In 2019, Woo and Seo Yi-sook were double cast as Nora; and Son Jong-hak and Park Ho-san were double cast as Torwald in Korean adaptation of play A Doll's House Part 2 by American playwright Lucas Hnath. The original play was released in 2017, written as the “sequel” of Henrik Ibsen's masterpiece A Doll's House, premiered in December 1879. In A Doll's House, main character Nora Helmer, a mother of three and wife of Torvald, is living out the ideal of the 19th-century wife, but leaves her family at the end. In A Doll's House Part 2, set in 1894, Nora Helmer, who already became successful writer, back after 15 years to file for her divorce.

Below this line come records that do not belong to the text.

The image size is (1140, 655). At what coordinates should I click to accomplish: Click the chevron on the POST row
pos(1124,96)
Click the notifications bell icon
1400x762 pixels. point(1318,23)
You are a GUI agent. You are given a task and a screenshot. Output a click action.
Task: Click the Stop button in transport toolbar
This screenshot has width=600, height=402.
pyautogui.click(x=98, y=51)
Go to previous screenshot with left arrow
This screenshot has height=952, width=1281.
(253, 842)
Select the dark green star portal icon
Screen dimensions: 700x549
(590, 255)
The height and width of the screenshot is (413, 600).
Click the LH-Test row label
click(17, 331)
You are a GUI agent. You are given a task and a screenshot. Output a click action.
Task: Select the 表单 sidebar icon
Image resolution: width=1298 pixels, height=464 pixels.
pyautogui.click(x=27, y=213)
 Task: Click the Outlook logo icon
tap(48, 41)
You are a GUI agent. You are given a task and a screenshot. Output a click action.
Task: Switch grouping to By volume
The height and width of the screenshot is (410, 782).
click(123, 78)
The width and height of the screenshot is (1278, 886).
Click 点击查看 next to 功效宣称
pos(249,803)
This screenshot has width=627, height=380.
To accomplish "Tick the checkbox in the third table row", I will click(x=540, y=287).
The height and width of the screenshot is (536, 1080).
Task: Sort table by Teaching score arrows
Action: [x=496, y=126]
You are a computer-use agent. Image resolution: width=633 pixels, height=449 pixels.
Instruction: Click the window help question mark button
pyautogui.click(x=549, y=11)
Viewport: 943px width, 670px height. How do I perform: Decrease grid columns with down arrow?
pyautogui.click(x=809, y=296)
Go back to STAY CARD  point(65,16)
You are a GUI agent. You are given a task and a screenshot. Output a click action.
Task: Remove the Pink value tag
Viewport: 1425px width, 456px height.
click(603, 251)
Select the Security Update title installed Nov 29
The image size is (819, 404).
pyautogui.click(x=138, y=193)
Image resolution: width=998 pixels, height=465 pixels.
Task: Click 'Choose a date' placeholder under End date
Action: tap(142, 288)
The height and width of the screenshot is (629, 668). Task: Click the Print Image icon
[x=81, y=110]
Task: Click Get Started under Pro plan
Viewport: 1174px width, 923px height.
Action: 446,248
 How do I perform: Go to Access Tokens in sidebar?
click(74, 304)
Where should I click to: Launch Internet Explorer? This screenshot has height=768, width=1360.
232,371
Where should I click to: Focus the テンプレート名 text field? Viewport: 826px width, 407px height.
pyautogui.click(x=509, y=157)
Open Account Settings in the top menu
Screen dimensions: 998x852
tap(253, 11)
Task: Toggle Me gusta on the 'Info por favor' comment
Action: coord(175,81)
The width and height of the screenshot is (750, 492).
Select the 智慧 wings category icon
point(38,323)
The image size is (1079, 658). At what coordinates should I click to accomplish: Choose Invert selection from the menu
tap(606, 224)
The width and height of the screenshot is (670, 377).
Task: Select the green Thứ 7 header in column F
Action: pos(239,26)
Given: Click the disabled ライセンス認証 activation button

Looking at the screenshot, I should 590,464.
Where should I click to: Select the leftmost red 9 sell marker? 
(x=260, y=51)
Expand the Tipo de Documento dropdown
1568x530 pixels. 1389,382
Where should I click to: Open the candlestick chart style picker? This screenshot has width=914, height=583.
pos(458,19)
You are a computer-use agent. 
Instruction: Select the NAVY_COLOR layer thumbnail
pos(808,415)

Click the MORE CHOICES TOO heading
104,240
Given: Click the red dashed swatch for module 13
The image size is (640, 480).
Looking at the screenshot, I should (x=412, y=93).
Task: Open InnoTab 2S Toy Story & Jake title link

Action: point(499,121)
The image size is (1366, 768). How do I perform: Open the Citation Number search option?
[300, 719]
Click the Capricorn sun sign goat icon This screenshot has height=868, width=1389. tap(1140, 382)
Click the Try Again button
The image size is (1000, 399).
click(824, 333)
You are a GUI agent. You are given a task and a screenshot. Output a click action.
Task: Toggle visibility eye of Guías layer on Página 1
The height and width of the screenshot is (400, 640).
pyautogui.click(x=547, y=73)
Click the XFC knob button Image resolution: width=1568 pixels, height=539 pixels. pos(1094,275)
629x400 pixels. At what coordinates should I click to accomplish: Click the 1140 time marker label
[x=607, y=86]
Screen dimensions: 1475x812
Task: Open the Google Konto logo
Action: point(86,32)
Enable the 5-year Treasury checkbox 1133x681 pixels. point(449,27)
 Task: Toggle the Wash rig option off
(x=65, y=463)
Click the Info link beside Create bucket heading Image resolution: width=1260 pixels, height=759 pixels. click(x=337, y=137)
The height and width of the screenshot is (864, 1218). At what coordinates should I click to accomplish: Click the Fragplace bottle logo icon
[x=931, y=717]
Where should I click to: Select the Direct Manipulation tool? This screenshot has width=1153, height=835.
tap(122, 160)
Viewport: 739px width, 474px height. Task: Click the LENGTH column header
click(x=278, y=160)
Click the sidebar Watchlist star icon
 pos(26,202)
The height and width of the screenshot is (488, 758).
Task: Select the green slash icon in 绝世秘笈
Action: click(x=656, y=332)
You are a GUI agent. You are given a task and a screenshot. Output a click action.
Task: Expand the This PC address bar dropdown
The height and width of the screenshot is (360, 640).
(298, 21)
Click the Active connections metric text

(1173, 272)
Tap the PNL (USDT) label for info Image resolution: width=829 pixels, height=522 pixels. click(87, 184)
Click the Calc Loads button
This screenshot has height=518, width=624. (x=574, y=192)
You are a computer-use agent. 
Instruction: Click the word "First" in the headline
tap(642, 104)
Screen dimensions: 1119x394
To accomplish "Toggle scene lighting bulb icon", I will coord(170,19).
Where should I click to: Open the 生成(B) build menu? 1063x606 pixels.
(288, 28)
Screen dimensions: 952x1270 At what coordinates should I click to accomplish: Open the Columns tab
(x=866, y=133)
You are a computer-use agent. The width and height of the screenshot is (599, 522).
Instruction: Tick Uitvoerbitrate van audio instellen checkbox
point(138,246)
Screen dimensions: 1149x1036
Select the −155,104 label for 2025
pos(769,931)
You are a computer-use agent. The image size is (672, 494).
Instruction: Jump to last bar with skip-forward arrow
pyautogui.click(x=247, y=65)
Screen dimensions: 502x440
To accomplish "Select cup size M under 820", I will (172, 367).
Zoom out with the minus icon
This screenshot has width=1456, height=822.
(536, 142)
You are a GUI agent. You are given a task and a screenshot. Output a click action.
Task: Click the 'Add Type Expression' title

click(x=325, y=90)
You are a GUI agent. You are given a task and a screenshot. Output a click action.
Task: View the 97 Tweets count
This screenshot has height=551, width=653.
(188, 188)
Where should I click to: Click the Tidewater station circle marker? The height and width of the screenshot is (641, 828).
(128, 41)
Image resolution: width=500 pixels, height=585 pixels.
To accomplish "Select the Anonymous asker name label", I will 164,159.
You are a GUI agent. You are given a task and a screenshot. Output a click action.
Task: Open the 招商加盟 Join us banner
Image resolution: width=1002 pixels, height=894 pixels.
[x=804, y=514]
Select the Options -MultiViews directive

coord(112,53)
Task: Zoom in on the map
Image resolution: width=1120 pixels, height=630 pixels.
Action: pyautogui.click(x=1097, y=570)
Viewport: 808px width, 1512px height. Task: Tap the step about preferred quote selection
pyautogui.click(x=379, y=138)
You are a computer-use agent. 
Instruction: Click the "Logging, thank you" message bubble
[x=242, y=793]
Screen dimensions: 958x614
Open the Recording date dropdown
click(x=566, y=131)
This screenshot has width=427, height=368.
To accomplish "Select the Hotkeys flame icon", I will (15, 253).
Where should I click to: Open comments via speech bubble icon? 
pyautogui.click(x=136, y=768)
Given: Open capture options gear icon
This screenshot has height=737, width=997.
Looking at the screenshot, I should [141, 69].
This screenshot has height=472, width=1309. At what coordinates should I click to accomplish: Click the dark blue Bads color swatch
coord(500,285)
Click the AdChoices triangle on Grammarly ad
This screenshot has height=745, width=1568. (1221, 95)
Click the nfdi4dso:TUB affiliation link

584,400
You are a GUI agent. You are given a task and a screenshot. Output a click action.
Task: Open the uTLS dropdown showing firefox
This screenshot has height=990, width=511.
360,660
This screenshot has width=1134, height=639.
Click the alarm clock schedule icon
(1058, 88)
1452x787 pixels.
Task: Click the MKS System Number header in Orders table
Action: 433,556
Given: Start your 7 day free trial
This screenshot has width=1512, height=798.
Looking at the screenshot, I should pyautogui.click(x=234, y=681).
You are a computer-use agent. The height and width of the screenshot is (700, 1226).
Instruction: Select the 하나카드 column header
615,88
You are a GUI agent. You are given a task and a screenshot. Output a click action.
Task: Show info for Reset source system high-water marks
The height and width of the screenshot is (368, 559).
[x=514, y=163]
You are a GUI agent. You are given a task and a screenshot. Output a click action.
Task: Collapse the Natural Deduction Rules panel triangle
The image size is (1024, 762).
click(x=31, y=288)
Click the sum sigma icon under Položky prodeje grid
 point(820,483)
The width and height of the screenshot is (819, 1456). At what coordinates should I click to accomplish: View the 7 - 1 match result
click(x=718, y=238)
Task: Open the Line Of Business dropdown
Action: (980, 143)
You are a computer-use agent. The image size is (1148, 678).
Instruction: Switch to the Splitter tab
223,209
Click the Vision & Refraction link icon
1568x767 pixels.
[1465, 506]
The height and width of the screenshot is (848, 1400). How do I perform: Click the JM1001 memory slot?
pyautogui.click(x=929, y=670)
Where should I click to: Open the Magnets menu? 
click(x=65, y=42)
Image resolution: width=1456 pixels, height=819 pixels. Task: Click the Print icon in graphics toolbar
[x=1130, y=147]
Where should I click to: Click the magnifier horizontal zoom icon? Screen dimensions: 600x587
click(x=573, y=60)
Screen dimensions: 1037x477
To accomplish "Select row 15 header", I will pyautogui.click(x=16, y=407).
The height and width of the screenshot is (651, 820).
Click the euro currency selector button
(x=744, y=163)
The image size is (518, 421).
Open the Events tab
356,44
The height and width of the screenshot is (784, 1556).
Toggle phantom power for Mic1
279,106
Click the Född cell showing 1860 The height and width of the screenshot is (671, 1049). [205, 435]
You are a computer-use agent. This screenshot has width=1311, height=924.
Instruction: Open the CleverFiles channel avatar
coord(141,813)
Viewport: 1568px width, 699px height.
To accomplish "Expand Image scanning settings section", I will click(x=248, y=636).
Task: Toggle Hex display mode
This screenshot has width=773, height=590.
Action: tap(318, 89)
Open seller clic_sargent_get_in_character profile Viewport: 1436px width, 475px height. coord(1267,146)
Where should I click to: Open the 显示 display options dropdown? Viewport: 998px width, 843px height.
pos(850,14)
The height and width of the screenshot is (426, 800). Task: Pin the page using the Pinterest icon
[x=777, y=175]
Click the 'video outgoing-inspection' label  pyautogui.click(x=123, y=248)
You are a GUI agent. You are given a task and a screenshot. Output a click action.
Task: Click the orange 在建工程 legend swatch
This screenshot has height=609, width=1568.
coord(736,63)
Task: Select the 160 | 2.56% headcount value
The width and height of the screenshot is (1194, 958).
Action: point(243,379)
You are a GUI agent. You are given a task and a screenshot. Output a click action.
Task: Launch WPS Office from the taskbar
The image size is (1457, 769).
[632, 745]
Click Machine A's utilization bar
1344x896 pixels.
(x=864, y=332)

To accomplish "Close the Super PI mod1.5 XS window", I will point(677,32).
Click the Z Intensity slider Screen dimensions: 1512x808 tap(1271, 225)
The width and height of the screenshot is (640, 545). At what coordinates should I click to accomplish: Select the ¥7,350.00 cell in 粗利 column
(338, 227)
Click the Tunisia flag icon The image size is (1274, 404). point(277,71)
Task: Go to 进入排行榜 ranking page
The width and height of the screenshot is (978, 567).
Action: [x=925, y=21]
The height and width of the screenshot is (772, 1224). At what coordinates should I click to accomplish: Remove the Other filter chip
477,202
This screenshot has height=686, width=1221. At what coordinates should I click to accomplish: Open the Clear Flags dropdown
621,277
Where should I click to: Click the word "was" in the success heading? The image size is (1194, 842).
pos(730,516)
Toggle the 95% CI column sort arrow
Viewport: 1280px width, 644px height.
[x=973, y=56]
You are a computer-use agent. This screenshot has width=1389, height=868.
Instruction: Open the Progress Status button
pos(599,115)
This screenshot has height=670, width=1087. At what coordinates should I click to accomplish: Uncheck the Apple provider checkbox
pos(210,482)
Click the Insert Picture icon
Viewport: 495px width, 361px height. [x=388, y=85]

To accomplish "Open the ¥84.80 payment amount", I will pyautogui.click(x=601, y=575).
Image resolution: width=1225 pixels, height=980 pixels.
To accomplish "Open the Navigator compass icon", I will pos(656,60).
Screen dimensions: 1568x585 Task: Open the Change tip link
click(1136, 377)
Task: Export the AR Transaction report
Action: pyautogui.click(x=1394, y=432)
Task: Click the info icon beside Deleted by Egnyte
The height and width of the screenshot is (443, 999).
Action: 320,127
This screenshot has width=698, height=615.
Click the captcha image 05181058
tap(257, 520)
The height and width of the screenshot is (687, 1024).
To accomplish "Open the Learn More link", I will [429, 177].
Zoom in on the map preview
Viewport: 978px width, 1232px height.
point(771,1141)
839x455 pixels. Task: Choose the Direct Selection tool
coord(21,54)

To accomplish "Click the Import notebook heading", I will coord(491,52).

Woo made her feature film debut in 2020 as the titular character in Han Jae-yi's melodrama Ivy. It follows the life of Eun-soo and Ye-won, a lesbian couple who suddenly had to take care Eun-soo's niece Su-min, who lost her mother in a sudden accident. Also that year, she appeared as Dr. Livingstone, the psychiatrist, in the Seoul Art Center adaption of John Pielmeier's play Agnes of God.

In March 2021, Woo was offered the role Anita in the MPN Company play Vincent River, adaption of Philip Ridley's play, directed by Shin Yoo-cheong. Anita is mother who lost her gay son Vincent overnight in a homophobic assault and murder case. The storyline is focused on conversation between Anita and Davy, who hovers around Anita. This play discuss issues of homophobia, crimes caused by that hate, and discriminatory views. The play was the second collaboration between MPN Company and Ateod, which aimed to revitalize the Daehangno performance market and create a stable production environment. It was performed for the first time in Korea in April 2021. Woo reprised her role as Anita in 2022.

In 2021, Woo starred alongside Song Kang-ho in Han Jae-rim's film Emergency Declaration.

Personal life 
Woo Mi-wha is nicknamed "Woo-bosal" a portmanteau of her surname and short term of righteous Bodhisattva by her theater friends due to her calm demeanor and her personality who always lend ears if her junior actors need advice. 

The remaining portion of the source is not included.